Consignes -
**A)** Selon le passage retenu, dans quelles villes se sont déroulées les activités du projet ?
**B)** Poursuivez le texte sur les femmes dans la chaîne alimentaire au Togo après sa dernière phrase.

━━━ Passage retenu ━━━

Les femmes sont présentes à chaque étape de la chaîne alimentaire au Togo, de la production agricole à la commercialisation en passant par la transformation et la restauration. Malheureusement, elles exploitent très peu les opportunités disponibles en raison de diverses difficultés identifiées par l’ONG Floraison, en collaboration avec le Réseau Africain pour le Droit à l’Alimentation (RAPDA). Ces organisations ont mené le projet intitulé : « Importance et valeur du rôle de la femme dans les systèmes alimentaires pour des modes de production et consommation saines et durables au Togo ».
Un projet déterminant pour l’autonomisation des femmes
L’initiative, lancée en novembre 2023 pour une durée de 12 mois, a visé à renforcer les capacités des acteurs du secteur alimentaire afin de favoriser le droit à une alimentation adéquate au Togo. Son bilan a été présenté lors d’un atelier tenu les 27 et 28 décembre 2024. Trois villes – Lomé, Sokodé et Sotouboua – ont servi de cadre à des activités telles que des formations, une étude de terrain avec les femmes et un plaidoyer pour améliorer les conditions de vie des femmes impliquées dans la chaîne alimentaire.
Difficultés rencontrées par les femmes
Les femmes rencontrent des obstacles à chaque étape de la chaîne alimentaire. Claire Quenum, coordinatrice de l’ONG Floraison, a expliqué : « La loi garantit aux femmes le droit à la terre au même titre que les hommes, mais dans la réalité, très peu d’entre elles y accèdent, en raison des coutumes dans certaines ethnies. Sans accès à la terre, elles ne peuvent pas pratiquer l’agriculture dans de bonnes conditions. »

━━━ Enregistrements ━━━

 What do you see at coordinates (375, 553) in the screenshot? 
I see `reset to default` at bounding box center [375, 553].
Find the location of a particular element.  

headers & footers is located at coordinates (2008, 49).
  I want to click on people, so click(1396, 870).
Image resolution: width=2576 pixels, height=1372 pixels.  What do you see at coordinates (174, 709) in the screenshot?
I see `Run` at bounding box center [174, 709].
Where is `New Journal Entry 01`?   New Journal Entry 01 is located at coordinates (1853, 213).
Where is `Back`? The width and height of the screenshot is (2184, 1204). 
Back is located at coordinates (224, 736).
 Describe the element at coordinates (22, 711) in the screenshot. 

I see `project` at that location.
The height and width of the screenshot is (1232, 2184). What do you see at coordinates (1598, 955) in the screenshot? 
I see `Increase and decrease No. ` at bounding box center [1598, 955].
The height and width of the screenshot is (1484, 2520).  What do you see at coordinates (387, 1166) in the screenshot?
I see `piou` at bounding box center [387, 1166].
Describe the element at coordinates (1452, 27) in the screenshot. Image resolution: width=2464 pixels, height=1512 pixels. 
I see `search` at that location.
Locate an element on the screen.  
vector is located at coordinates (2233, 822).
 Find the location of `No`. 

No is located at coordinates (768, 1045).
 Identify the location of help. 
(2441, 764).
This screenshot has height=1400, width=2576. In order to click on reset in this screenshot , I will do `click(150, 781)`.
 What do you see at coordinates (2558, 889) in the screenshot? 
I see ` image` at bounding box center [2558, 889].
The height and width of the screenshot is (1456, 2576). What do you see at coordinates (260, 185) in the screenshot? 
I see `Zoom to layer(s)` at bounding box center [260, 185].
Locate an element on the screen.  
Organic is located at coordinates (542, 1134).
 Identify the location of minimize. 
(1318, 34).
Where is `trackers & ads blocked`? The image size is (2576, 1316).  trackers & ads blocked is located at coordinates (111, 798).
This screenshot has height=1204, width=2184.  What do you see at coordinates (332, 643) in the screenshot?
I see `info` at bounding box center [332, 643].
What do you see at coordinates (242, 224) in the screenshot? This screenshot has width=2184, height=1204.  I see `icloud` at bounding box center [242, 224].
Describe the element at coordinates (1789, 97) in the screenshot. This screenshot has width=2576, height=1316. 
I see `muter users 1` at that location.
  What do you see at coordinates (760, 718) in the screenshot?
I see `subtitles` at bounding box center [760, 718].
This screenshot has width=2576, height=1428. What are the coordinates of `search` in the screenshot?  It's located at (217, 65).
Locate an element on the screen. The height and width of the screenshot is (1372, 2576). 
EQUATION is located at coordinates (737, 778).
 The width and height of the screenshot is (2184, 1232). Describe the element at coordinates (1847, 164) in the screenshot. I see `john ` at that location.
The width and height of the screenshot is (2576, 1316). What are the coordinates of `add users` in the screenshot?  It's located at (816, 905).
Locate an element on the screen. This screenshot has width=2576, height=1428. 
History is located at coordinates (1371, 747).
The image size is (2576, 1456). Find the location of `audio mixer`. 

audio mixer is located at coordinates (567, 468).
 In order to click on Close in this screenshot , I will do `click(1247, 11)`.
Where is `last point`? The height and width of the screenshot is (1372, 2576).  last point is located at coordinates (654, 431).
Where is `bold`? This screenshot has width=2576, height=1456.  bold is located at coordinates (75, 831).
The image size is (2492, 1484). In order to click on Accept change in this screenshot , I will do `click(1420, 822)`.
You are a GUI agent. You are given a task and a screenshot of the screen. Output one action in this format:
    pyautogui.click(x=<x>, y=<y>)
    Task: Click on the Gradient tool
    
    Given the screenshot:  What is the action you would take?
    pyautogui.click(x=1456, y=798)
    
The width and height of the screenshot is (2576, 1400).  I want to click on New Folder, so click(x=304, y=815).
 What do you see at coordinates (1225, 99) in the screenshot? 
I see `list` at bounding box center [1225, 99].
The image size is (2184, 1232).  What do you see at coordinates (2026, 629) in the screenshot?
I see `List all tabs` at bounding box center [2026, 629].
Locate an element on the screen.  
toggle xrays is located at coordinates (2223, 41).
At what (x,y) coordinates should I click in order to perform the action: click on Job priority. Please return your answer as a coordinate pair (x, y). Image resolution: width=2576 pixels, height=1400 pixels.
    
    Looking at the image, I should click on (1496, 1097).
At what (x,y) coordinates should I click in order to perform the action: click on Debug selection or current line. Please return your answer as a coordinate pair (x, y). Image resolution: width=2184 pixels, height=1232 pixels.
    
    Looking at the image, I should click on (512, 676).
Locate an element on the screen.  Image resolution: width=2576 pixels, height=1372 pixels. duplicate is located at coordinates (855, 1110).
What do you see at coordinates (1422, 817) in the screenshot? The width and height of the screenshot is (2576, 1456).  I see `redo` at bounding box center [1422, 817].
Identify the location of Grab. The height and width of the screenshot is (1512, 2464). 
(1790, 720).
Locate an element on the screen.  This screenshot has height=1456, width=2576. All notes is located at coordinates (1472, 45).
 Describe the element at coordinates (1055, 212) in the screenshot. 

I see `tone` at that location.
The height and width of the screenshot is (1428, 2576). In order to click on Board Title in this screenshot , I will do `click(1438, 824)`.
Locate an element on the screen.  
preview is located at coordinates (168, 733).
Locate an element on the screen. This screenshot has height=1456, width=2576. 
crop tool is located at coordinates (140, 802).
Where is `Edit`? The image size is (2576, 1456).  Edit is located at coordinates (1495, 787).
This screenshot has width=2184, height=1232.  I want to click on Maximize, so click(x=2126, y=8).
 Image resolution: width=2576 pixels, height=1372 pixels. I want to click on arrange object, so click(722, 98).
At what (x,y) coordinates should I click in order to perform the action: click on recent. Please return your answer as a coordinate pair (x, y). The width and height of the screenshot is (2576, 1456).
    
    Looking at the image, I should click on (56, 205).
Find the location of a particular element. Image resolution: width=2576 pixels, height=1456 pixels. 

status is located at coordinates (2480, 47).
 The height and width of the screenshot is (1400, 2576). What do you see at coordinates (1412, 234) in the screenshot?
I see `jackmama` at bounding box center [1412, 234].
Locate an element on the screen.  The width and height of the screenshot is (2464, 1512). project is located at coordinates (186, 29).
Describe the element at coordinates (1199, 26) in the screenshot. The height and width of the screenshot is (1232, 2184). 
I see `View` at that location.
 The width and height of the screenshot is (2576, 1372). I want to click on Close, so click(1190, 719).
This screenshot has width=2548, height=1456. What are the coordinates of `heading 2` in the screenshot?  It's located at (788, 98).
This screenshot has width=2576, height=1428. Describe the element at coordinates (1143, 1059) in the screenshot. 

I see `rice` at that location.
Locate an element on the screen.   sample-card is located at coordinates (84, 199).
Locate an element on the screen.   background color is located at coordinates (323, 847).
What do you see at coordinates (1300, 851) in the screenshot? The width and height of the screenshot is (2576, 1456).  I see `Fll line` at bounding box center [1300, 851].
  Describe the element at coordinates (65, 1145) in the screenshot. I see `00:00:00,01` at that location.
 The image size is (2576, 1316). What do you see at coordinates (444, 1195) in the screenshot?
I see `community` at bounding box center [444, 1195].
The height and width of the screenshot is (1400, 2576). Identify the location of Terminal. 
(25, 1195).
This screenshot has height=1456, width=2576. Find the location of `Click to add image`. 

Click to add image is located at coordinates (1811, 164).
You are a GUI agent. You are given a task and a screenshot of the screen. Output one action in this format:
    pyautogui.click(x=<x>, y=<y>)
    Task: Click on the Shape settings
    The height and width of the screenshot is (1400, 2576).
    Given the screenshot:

━━━

Réponses par tâche -
**A)** Lomé, Sokodé et Sotouboua.

**B)**
De plus, les commerçantes peinent à trouver les moyens financiers pour développer leurs activités, tandis que les transformatrices alimentaires manquent de ressources techniques et financières pour assurer une transformation de qualité.
Un plaidoyer pour des conditions équitables
Dans son plaidoyer, l’ONG Floraison, branche togolaise du RAPDA, appelle à améliorer les conditions des femmes dans la chaîne alimentaire. « Les femmes togolaises sont battantes. Elles veulent plus de terres, de moyens pour le commerce et la transformation, et des outils pour avancer », a ajouté Claire Quenum.
Résultats et perspectives

L’atelier bilan a permis de dégager les leçons apprises et de réfléchir aux stratégies pour un plaidoyer efficace. Il a également été l’occasion de présenter un nouveau projet intitulé « Agroecology Fund », qui vise à poursuivre les efforts pour une alimentation saine et durable tout en renforçant le rôle des femmes dans les systèmes alimentaires. Ce projet et les discussions qui en ont émergé témoignent de l’engagement croissant pour l’égalité et l’autonomisation des femmes, conditions essentielles pour assurer un développement durable et inclusif au Togo.